PVR has a market cap of around Rs 10,000 crore and 860 screens. The India arm of Mexico-headquartered Cinepolis is valued at Rs 4,000-5,000 crore, sources estimate. Along with its 400 screens, it also brings to the table international backing—the only Indian multiplex company to have that advantage.
“It could be a merger where fresh shares are issued to Cinepolis as a strategic partner. It may be a no-cash, all-stock deal, so that PVR can maintain its debt,” said a source, confirming the development. PVR had a total gross debt of Rs 1,536 crore, and `678 crore liquidity, as of December 31, 2021.
PVR did not respond to Business Today’s email queries, while INOX and Cinepolis India refused to comment. The deal is critical for both chains as the pandemic and the resulting lockdowns have decimated film exhibitors’ revenues.
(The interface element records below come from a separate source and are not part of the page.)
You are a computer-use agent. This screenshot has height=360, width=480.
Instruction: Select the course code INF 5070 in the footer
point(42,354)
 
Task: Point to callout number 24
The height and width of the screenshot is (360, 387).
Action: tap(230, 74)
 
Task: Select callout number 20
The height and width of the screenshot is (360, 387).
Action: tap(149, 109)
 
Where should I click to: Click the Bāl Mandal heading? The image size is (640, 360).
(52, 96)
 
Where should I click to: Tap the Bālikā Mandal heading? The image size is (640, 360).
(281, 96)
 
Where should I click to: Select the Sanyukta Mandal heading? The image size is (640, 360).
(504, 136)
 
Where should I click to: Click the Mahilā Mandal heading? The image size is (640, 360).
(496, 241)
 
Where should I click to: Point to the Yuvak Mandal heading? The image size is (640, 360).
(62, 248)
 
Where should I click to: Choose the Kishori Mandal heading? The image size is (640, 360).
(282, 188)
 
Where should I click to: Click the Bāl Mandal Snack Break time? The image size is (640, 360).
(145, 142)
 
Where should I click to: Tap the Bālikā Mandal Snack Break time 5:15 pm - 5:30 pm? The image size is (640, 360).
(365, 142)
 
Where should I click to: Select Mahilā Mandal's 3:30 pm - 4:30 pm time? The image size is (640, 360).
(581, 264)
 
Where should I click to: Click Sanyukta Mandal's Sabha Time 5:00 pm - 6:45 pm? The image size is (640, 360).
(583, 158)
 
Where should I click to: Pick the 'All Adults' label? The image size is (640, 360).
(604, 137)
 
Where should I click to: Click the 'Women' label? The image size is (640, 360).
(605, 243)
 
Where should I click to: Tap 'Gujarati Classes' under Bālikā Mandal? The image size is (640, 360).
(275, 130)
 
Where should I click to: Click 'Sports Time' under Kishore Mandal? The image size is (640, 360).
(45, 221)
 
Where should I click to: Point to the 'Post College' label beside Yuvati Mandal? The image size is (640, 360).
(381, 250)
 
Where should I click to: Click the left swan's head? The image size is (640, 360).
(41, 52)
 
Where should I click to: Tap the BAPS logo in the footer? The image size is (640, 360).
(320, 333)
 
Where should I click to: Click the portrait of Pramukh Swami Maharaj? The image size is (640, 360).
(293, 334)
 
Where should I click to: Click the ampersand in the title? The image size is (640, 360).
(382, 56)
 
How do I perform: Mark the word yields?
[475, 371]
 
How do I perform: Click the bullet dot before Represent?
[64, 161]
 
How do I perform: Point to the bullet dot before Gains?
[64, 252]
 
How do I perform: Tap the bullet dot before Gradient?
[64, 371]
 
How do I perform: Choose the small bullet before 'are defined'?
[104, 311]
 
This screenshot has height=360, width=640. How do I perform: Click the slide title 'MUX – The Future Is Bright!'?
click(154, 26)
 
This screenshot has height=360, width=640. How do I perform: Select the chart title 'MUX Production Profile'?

For PVR, unlike its previous acquisitions—South-centric SPI Cinemas, Cinemax Cinemas which is largely present in the West, and Delhi-NCR-focussed DT Cinema—Cinepolis India’s 400 screens spread across 22 cities will strengthen its pan-India presence. Its revenue nosedived from Rs 3,452 crore in the full financial year ending March 2020 to Rs 310 crore a year later, due to the pandemic.
For Cinepolis, whose 400 screens in India account only for a fraction of its Mexican parent’s 6,700 screens worldwide, the deal would mean a continued presence in India. The company, which is not listed in India, saw its standalone revenue crash during the pandemic from Rs 1,045 crore in FY20 to Rs 194 crore as of FY21, according to Tofler data. It has seen three consecutive years of loss from FY19, turning in a net loss of Rs 338 crore at the end of the full pandemic year of FY21.
Further, sources said, with the promoter and promoter group holding only 17.02 per cent in PVR as of December 2021, Chairman and MD Ajay Bijli and his family may even cash out of the business at some point.